Collected data:

Content starts

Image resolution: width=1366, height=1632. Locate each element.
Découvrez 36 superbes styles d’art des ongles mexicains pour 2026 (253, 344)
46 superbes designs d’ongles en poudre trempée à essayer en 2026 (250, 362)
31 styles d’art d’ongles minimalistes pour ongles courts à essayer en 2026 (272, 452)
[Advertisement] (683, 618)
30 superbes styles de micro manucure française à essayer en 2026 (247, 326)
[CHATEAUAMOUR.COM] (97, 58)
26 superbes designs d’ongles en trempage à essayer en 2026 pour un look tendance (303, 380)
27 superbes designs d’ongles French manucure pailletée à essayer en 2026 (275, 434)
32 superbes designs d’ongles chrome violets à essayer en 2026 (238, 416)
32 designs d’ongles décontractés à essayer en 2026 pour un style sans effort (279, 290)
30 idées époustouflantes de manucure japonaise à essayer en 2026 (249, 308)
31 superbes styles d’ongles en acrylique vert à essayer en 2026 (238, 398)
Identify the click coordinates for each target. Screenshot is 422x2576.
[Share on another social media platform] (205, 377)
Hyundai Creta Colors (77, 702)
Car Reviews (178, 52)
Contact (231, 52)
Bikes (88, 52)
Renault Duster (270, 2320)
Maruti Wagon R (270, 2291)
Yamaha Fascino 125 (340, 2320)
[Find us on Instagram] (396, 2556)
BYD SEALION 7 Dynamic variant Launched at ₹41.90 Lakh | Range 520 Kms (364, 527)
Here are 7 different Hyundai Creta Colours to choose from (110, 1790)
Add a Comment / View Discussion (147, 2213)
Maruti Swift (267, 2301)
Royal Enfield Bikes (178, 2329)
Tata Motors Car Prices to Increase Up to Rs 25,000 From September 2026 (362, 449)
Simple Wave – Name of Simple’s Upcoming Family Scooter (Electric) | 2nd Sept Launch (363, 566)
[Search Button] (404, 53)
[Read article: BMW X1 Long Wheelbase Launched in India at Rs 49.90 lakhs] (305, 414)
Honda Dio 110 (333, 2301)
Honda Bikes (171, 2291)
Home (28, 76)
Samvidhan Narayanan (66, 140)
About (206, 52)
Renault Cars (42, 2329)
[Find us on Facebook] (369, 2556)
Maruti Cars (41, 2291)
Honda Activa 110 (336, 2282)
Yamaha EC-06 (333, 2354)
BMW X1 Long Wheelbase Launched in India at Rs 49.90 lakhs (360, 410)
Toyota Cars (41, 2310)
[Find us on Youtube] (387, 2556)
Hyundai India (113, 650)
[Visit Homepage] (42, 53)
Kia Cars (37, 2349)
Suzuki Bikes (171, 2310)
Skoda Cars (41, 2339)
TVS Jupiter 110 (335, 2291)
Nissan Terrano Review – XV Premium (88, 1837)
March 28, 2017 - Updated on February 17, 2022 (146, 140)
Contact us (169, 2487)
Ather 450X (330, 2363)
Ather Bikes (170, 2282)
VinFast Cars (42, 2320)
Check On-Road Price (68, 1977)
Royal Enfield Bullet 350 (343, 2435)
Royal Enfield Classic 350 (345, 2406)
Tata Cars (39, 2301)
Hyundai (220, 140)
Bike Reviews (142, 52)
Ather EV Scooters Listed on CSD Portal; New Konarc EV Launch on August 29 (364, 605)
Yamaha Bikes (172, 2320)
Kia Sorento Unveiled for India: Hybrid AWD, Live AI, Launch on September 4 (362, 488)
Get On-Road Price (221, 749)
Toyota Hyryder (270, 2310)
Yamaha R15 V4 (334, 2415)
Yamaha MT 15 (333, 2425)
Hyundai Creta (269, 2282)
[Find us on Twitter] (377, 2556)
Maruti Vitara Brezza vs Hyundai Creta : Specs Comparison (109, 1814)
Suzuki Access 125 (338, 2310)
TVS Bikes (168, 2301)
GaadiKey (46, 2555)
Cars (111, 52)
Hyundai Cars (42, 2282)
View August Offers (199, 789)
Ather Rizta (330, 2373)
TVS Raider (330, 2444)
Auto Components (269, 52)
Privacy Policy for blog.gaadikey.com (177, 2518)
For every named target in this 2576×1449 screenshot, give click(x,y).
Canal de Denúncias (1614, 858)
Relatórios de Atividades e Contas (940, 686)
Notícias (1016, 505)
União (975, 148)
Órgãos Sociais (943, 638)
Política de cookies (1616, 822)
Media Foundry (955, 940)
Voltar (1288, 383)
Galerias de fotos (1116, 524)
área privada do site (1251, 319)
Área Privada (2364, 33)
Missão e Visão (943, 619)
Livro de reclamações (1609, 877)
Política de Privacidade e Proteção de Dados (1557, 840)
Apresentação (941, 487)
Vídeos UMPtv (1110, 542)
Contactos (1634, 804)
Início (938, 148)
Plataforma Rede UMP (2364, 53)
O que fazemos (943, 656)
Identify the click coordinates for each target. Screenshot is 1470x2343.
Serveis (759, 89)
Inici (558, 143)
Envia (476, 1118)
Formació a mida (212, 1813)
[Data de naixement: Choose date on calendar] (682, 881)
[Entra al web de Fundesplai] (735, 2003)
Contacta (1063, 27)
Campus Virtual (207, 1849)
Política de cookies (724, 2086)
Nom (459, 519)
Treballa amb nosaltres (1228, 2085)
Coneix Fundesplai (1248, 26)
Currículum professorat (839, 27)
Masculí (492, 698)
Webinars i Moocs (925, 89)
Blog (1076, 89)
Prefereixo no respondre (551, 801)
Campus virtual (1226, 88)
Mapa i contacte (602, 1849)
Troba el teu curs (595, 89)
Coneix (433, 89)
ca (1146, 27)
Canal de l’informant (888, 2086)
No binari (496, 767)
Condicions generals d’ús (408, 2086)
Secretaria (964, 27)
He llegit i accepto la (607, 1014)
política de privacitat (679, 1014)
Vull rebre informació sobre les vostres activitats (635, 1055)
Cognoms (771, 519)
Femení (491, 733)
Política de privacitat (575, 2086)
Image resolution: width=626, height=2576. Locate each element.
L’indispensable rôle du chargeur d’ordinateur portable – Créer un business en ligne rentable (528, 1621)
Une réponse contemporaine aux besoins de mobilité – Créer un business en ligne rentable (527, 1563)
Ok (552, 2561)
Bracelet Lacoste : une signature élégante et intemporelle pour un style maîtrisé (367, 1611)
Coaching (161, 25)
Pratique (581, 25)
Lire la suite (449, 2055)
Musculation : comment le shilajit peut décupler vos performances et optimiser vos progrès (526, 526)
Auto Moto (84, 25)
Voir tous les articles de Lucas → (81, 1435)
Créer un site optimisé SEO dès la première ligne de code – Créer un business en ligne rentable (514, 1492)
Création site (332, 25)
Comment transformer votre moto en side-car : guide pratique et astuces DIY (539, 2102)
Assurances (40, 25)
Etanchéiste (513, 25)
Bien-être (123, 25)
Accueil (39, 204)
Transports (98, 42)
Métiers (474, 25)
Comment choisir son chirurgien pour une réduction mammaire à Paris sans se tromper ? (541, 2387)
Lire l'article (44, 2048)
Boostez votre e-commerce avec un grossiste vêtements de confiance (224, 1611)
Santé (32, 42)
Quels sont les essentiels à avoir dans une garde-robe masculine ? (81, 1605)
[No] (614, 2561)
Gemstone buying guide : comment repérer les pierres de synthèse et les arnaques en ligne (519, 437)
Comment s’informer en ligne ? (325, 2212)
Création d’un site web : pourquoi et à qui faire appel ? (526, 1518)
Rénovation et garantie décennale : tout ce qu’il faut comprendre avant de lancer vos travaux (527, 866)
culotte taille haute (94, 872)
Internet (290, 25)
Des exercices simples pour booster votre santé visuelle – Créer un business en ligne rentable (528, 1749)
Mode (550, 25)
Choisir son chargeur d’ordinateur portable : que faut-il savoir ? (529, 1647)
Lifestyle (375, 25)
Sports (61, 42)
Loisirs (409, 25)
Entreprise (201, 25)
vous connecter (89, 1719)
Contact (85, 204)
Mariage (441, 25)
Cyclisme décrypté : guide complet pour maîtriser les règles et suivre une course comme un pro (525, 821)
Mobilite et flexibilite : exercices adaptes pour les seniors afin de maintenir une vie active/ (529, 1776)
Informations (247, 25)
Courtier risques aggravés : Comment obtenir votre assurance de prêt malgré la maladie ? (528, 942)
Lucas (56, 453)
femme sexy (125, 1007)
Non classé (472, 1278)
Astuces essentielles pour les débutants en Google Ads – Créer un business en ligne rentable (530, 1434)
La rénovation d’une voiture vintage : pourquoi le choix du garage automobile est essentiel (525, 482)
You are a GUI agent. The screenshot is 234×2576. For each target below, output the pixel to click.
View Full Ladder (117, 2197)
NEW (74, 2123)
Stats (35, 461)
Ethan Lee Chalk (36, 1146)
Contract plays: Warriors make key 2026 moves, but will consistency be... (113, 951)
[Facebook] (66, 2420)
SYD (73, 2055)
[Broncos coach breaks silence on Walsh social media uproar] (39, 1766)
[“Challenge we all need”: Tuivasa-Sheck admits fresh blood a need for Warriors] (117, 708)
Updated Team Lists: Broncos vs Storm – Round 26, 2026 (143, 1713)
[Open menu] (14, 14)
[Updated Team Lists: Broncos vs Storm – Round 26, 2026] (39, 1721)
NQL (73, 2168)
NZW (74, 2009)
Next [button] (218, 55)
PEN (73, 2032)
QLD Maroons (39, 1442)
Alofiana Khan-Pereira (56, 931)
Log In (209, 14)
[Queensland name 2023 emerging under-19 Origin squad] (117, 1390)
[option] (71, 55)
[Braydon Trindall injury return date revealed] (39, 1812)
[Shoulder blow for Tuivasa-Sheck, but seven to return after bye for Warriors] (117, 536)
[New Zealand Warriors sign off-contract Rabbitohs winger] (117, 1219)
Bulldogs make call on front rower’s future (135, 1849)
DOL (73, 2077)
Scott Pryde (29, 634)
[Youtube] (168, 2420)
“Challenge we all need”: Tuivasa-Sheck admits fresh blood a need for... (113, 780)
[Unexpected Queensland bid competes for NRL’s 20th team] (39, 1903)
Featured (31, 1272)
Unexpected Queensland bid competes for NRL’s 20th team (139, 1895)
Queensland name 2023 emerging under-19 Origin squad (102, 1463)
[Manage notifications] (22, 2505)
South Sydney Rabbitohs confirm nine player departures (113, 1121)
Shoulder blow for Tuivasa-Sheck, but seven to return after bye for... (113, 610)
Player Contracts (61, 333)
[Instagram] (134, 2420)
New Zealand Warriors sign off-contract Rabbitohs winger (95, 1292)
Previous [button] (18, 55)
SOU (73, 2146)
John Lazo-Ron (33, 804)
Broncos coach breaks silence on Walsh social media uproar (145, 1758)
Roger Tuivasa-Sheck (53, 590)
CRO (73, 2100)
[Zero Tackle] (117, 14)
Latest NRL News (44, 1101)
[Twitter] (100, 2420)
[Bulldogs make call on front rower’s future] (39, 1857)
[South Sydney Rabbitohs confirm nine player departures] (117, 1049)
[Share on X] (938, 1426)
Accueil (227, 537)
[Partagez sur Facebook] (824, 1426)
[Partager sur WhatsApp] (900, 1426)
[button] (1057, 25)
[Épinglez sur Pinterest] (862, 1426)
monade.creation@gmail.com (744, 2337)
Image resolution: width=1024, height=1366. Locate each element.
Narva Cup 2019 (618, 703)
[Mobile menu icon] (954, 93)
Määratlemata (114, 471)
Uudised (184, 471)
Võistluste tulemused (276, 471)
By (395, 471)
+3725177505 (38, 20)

Content ends

EXERCISE
Of the entries above, transcribe exactly those lines that fall between the line containing "[Braydon Trindall injury" and the line containing "Scott Pryde (29, 634)", together with those two lines.

WRITTEN SOLUTION
[Braydon Trindall injury return date revealed] (39, 1812)
[Shoulder blow for Tuivasa-Sheck, but seven to return after bye for Warriors] (117, 536)
[New Zealand Warriors sign off-contract Rabbitohs winger] (117, 1219)
Bulldogs make call on front rower’s future (135, 1849)
DOL (73, 2077)
Scott Pryde (29, 634)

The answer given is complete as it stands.